EXERCISE AIM → Quote, exactly, the line holding "Viewport: 541px width, 420px height." and all lines after it to the end of the records below. Exclude pictures.

DATA SHOWN →
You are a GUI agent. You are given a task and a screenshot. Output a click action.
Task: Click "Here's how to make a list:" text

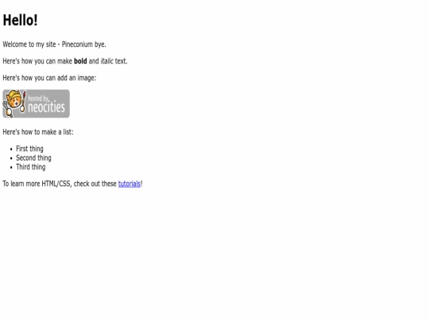(x=38, y=132)
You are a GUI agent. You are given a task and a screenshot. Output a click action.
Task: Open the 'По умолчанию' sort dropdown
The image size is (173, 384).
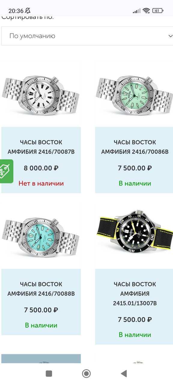(x=87, y=36)
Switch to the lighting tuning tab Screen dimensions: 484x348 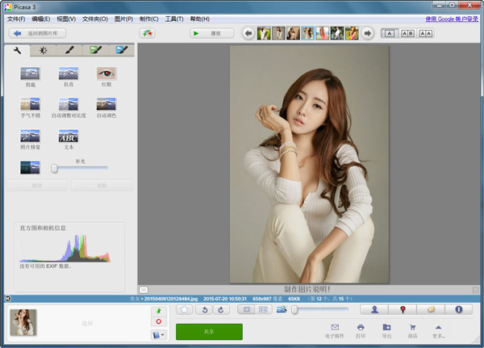(x=43, y=50)
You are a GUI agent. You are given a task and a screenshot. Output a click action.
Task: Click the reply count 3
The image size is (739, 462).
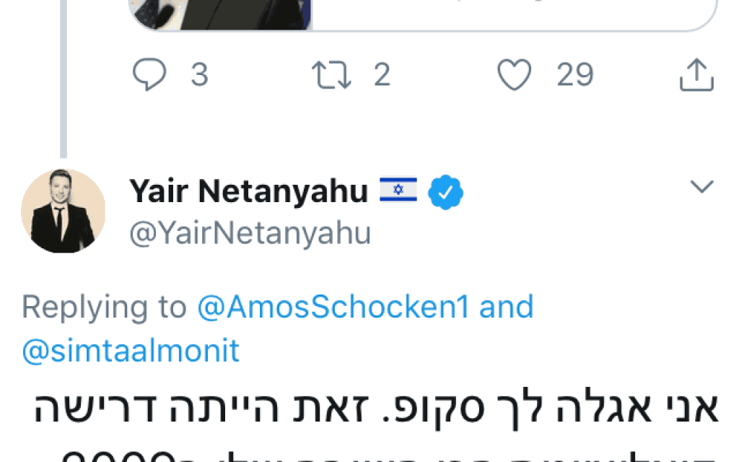pos(198,75)
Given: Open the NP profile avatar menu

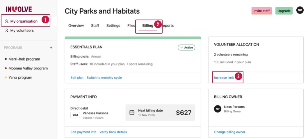Looking at the screenshot, I should 300,10.
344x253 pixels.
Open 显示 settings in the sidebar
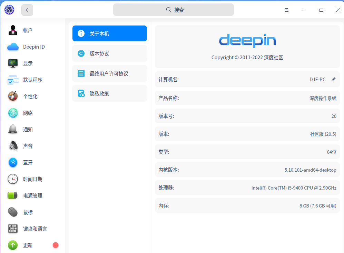coord(28,63)
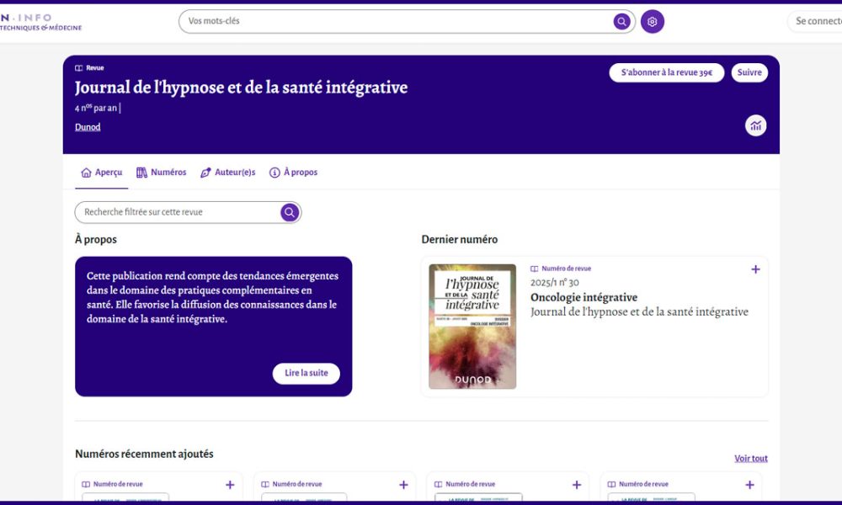Click the magnifier in the filtered search field
The image size is (842, 505).
(289, 211)
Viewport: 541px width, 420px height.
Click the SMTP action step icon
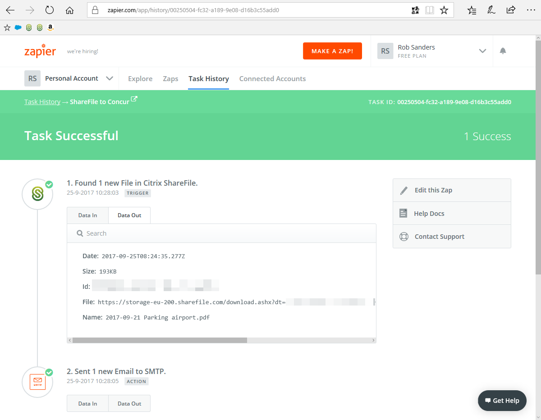37,383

REPLY TO THE EXERCISE →
Viewport: 541px width, 420px height.
Click the SMTP action step icon
37,383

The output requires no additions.